Angola e os lugares do afeto. Entrevista a Kalaf Epalanga

Série Viver e escrever em trânsito entre Angola e Portugal (parte 6)

Kalaf Epalanga nasceu em Benguela no ano de 1978 e, nos anos 90, com 17 anos, mudou-se para Lisboa. Rapidamente começou a fazer parte da efervescente cena musical que se fazia sentir na cidade, convertendo-se num elemento fundamental da mesma. Tornou-se produtor musical e foi dando os primeiros passos na literatura. Destacou-se também por fazer parte da banda Buraka Som Sistema, responsável por levar ritmos como o Kuduro e o Kizomba a vários locais do mundo. 

Radicado em Berlim, não deixou de circular por Portugal, Angola, e outras partes do mundo. É atualmente um nome incontornavel no panorama musical português e de lingua portuguesa e um escritor em franca ascensão.  

Nesta entrevista, Kalaf Epalanga conversa com Doris Wieser sobre as memórias e os percursos que o marcaram, os lugares de afeto relacionados à sua angolanidade, a Guerra Civil, entre outros assuntos. Houve ainda espaço para refletir a partir das suas obras Estórias de amor para meninos de cor (2011), O angolano que comprou Lisboa (2014) e Também os brancos sabem dançar (2017). Segue-se uma versão abreviada dessa entrevista.


Kalaf, obrigada por aceitar o nosso convite para esta entrevista. Gostaríamos de começar com uma autoapresentação sua, a partir do seu percurso de vida. Podia contar-nos em que medida o seu percurso tem um impacto no seu trabalho musical e literário?

Chamo-me Kalaf Epalanga, sou escritor, músico, angolano radicado em Berlim e em trânsito entre Lisboa e o mundo. Cheguei aqui na segunda metade dos anos 90 com o intuito de estudar, adquirir uma formação académica e regressar para Angola. Entretanto, com o passar do tempo, me apercebi que escrevendo conseguiria estar mais próximo a Benguela, a Angola, o lugar onde eu nasci, e, com isso, poderia também criar uma espécie de catálogo de memórias que estavam a escapar-me das mãos e que precisava resgatá-las como quase fotografias. O meu primeiro contacto com a literatura foi através da música. Começo a escrever canções para vários músicos à minha volta. Fui convidado também a gravar canções. E essas canções percorreram o país, cativaram editores, jornalistas e eles começaram a abrir espaço para as minhas ideias e para aquilo que eu queria transmitir com a escrita.

■ **Material**:
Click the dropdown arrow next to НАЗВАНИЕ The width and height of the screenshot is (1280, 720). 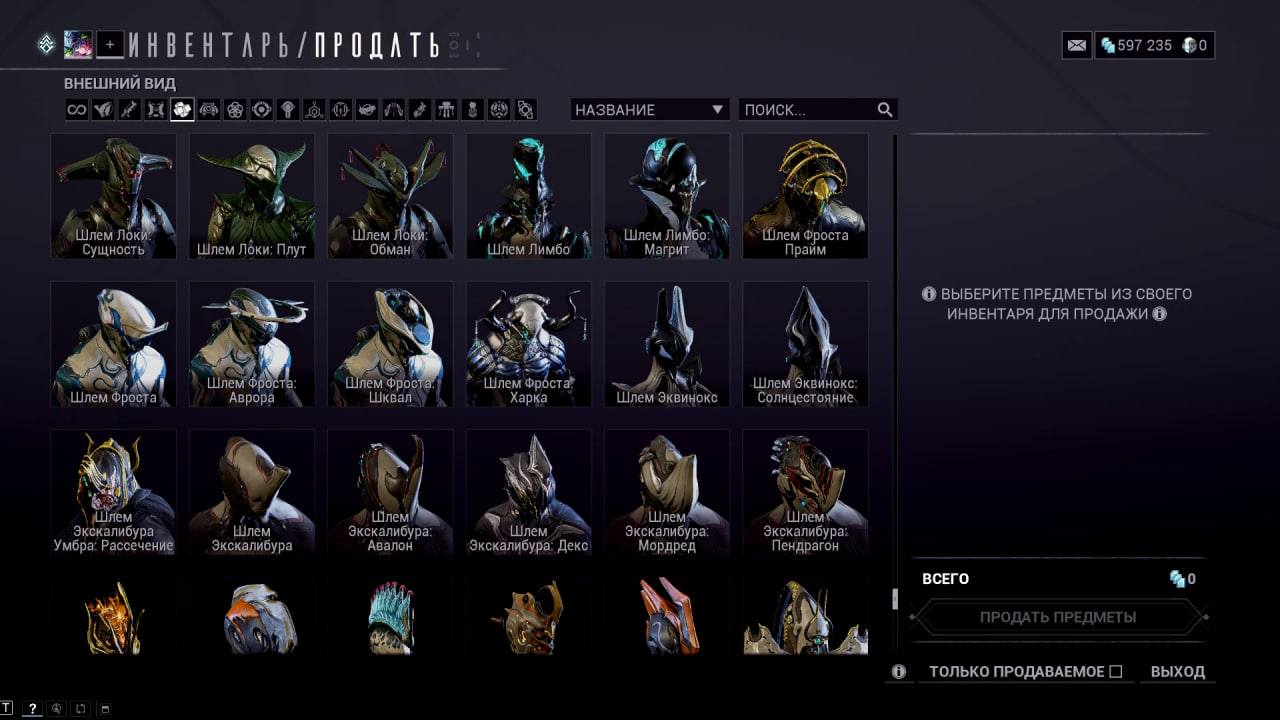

■ **Instruções**:
1. Por favor, liste os títulos das obras de Kalaf Epalanga citados na entrevista a Kalaf Epalanga, com o ano de cada uma.
2. Prossiga a entrevista a Kalaf Epalanga a partir da última frase apresentada.

■ **Respostas por tarefa**:
1.
Estórias de amor para meninos de cor (2011)
O angolano que comprou Lisboa (2014)
Também os brancos sabem dançar (2017)

2.
Fiz e ainda faço parte da Buraka Som Sistema, uma banda que teve e tem um sucesso considerável; viajei pelos quatro continentes e esse entusiasmo do viajar, do conhecer outras culturas, do conhecer outras realidades foi-me afastando do ato de escrever, que é um ato mais solitário, que exige mais silêncio e uma concentração um pouco maior. Depois de dez anos de música intensa, resolvi focar-me na literatura e publiquei o livro Também os brancos sabem dançar, em 2017. 

O que significam, para si, as palavras Angola e Portugal

Angola para mim é casa. É o lugar que me vem à mente sempre que a questão do eu se coloca. Sempre que inicio um diálogo com o outro, Angola é ponto de partida. Em Portugal – e talvez esta tenha sido a razão principal que me levou a escrever – nunca me senti minoria, porque sei de onde eu venho. Esta é uma perceção que tenho até algum pudor em verbalizar, pois tenho refletido muito sobre o lugar do africano do continente e do africano da diáspora; e sei que é um lugar de dor e tento não fazer da minha identidade uma afronta, razão pela qual costumo dizer: o meu eu tem Angola presente, eu me inicio a partir daquele lugar, mas tenho em mente que não me encerro naquele lugar. Sou angolano, sou africano, sou um homem, mas, mais do que isto, eu sou as somas de todos os lugares por onde eu passei, de todas as pessoas com quem me encontrei e que causaram alguma espécie de impacto na minha formação e na minha personalidade. Angola é importante para mim, mas não Angola no sentido de nação, no sentido de pátria, porque essa é uma construção e é uma construção que não foi iniciada por angolanos… ela foi sendo trabalhada e moldada de acordo com os ventos e acontecimentos da história. Eu não posso imaginar Angola sem a presença colonial, sem os efeitos do colonialismo. Não consigo imaginar Angola, pelo menos a Angola atual, sem ter em conta que existem várias Angolas, a Angola dos ovimbundos, a Angola dos kikongos, a Angola dos chókwés. Essas Angolas são diferentes da minha, mas também são iguais à minha. 

Portugal é essencialmente a língua. Eu acho que a minha relação com Portugal é íntima pelo facto de eu falar a língua que define a identidade deste lugar. Escrevo em português, então é uma ferramenta. Conheço Portugal através dos livros, através das histórias, através da música, então é uma relação que está ainda em construção. Mas já com Lisboa, pelo facto de ter-me abraçado, de ter-me aberto as portas e de ter sido generosa para comigo, tenho uma relação de amor. Uma das coisas que me veio logo à mente foi o facto de Lisboa me ter permitido estar em contacto com outros falantes de português, que de certa forma adensaram até a minha própria forma de trabalhar a língua e o quão elástica eu gosto que ela seja. 

Já que o Kalaf está radicado em Berlim, pode, por favor, elaborar um pouco mais o conceito de identidade nacional em relação às suas vivências e relativamente à presença da Alemanha na sua vida?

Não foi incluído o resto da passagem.